### [TRECHO DO TEXTO]
== == ==
Posicionamento e funções táticas

Ao chegar no Cruzeiro, Ceni, em sua primeira coletiva, afirmou que, para ele, Robinho não era meia aberto. Era segundo volante. Seria Mano Menezes tão incompetente a ponto de treinar o camisa 19 por três anos e escalá-lo errado? De criar uma nova função ao jogador, que não jogava desse forma até então? Ao meu ver, não. A melhor fase do experiente armador com a camisa celeste, e talvez até na carreira, foi jogando aberto pela direita. Quem não se lembra que em 2018, o meia foi o líder de assistências do time e que, em 2017, foi também, um dos principais jogadores?

Não me entendam mal. Ceni pode mudar, sim. Testar. Só que antes de dar um treino sequer, questionar uma escolha construída durante três anos por um técnico de ponta e afirmar categoricamente que um jogador é visto por ele em outra função, é de certo modo prepotente. E isso se provou em campo.

O que Rogério Ceni pode fazer para melhorar o futebol da Raposa?
== == ==
### [MATERIAL FORNECIDO]
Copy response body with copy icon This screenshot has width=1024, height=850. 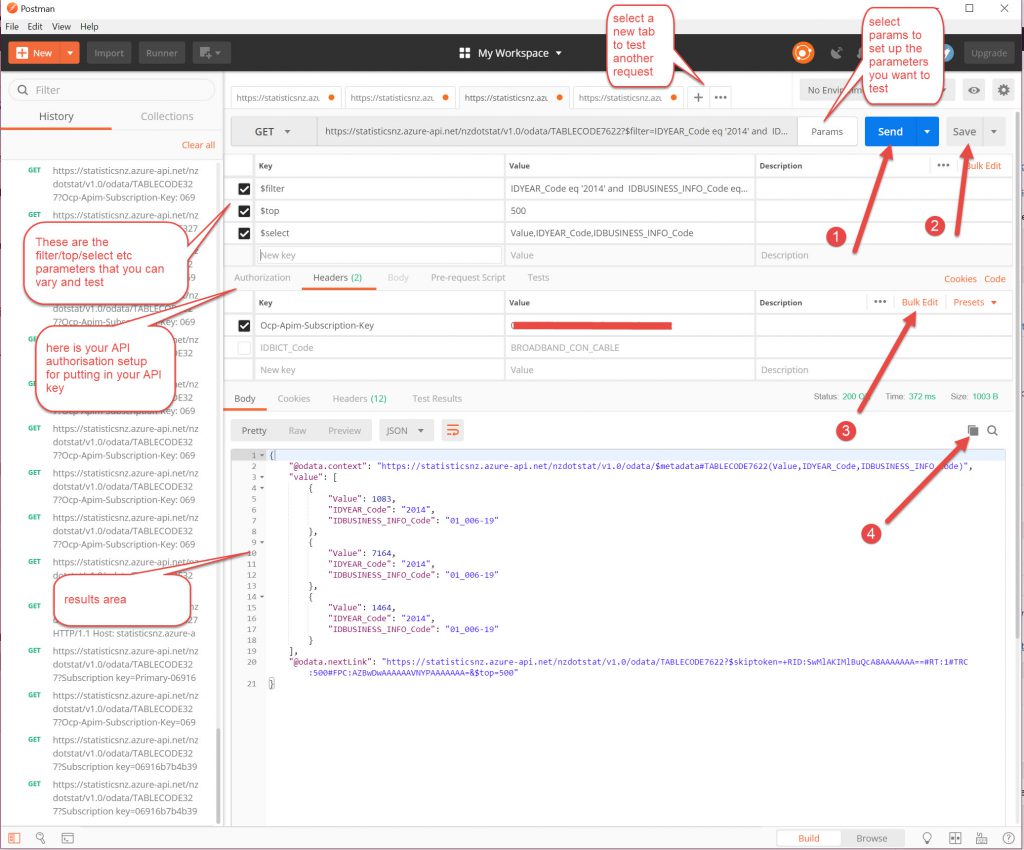click(x=972, y=430)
== == ==
### [O QUE FAZER]
- 1) Reproduza fielmente a passagem do texto sobre Robinho no Cruzeiro que começa em "Posicionamento e funções" e segue até "dos principais jogadores?".
- 2) As afirmações abaixo estão de acordo com o texto sobre Robinho no Cruzeiro? Responda sim ou não a cada uma e cite as palavras do texto que decidem a resposta.
(a) Em sua primeira coletiva, Ceni afirmou que Robinho era segundo volante.
(b) Mano Menezes treinou Robinho por cinco anos.
(c) Segundo o texto, Ceni não pode mudar a função do jogador.
- 3) Responda com base no texto sobre Robinho no Cruzeiro:
(a) Em que ocasião Ceni afirmou que Robinho não era meia aberto?
(b) Jogando por qual lado do campo Robinho teve sua melhor fase com a camisa celeste?
(c) Em que ano Robinho foi o líder de assistências do time?

### [RESPOSTAS POR TAREFA]
- 1)
Posicionamento e funções táticas

Ao chegar no Cruzeiro, Ceni, em sua primeira coletiva, afirmou que, para ele, Robinho não era meia aberto. Era segundo volante. Seria Mano Menezes tão incompetente a ponto de treinar o camisa 19 por três anos e escalá-lo errado? De criar uma nova função ao jogador, que não jogava desse forma até então? Ao meu ver, não. A melhor fase do experiente armador com a camisa celeste, e talvez até na carreira, foi jogando aberto pela direita. Quem não se lembra que em 2018, o meia foi o líder de assistências do time e que, em 2017, foi também, um dos principais jogadores?

- 2)
(a) Sim: "Ceni, em sua primeira coletiva, afirmou que, para ele, Robinho não era meia aberto. Era segundo volante."
(b) Não: "treinar o camisa 19 por três anos"
(c) Não: "Ceni pode mudar, sim."

- 3)
(a) Em sua primeira coletiva, ao chegar ao Cruzeiro.
(b) Aberto pela direita.
(c) Em 2018.